As well as Ascot, Wimbledon and Henley, the season of corporate entertainment has a major addition this year with the London Olympics. For companies looking to build relations with clients and suppliers in an effort to retain or secure new business, these events can present useful opportunities.

However, the introduction of the Bribery Act 2010 (the ‘Act’) in July last year has meant that companies which offer corporate entertainment to their clients now have additional factors to consider.

The Act contains an offence which is relevant to provision of corporate hospitality by companies, namely that of offering a bribe to an individual in the private sector, or to a UK public official.

The bribery offence applies in two cases: first, where a person intends the advantage to bring about improper performance by another or to reward such improper performance. Second, where a person knows or believes that the acceptance of the advantage offered or promised, itself, constitutes the improper performance of a relevant function or activity.

The law refers to the provision of a ‘financial or other advantage’; a gift or an invitation to a sporting event could, potentially, be caught by both of these categories.

The Ministry of Justice has provided a guidance note on the Act. It recognises the important role that hospitality plays in business and states that there is no wish to criminalise such behaviour.

The difference between legitimate corporate hospitality which is lawful and an unlawful attempt to bribe someone lies in the intention of the provider/giver to influence and secure a business advantage.
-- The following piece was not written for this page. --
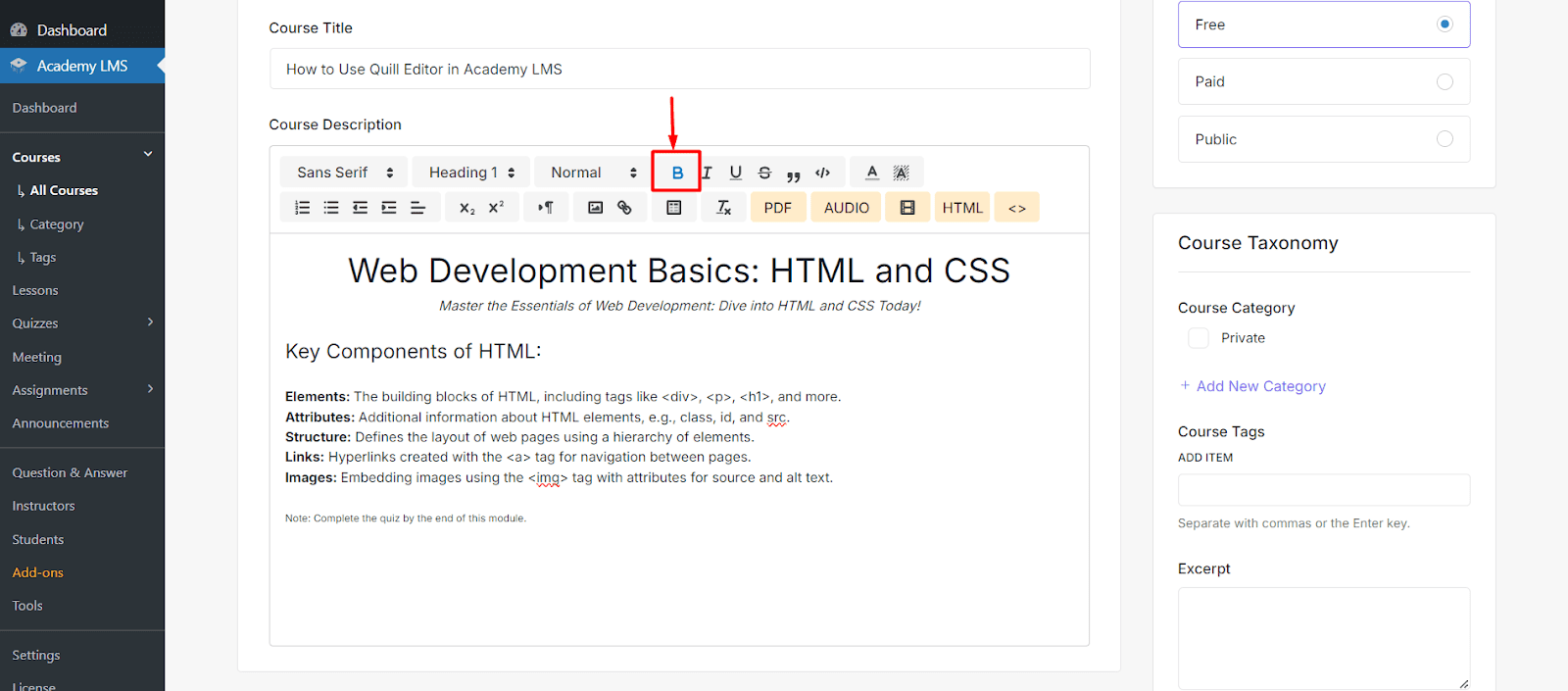Click the clear formatting icon

point(723,208)
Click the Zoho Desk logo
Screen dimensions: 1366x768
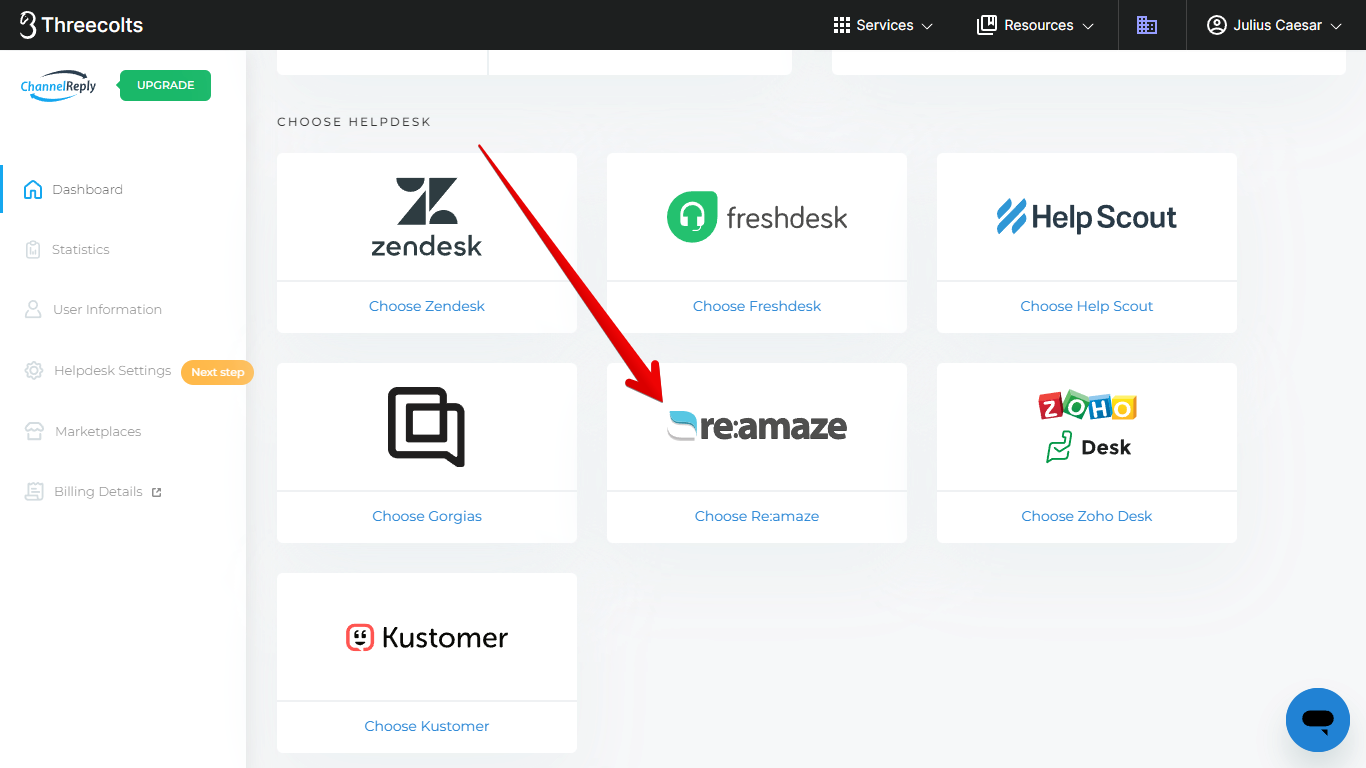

The intention of a person is judged by what a reasonable person in the UK thought.

The guidance note states that the ‘more lavish the hospitality or the higher the expenditure…the greater the inference that is intended to influence a business advantage in return’. In its view, an invitation to foreign clients to attend a Six Nations fixture at Twickenham as part of a company’s PR programme and targeting its clients would be extremely unlikely to constitute an offence under the Act. This is because there is unlikely to be the required evidence of an intention to induce ‘improper performance’.

So, hospitality which is reasonable and proportionate to what is generally accepted as normal by an industry sector and achieves a ‘legitimate business purpose’ is therefore unlikely to fall foul of the Act.

New laws often bring uncertainty for those affected by them – notwithstanding the comforting words of the Ministry’s guidance note. It might therefore not surprise you to hear that some companies have erred on the side of caution by trimming hospitality packages – and have found some clients who are now reluctant to accept offers of hospitality they would previously have taken up without further thought.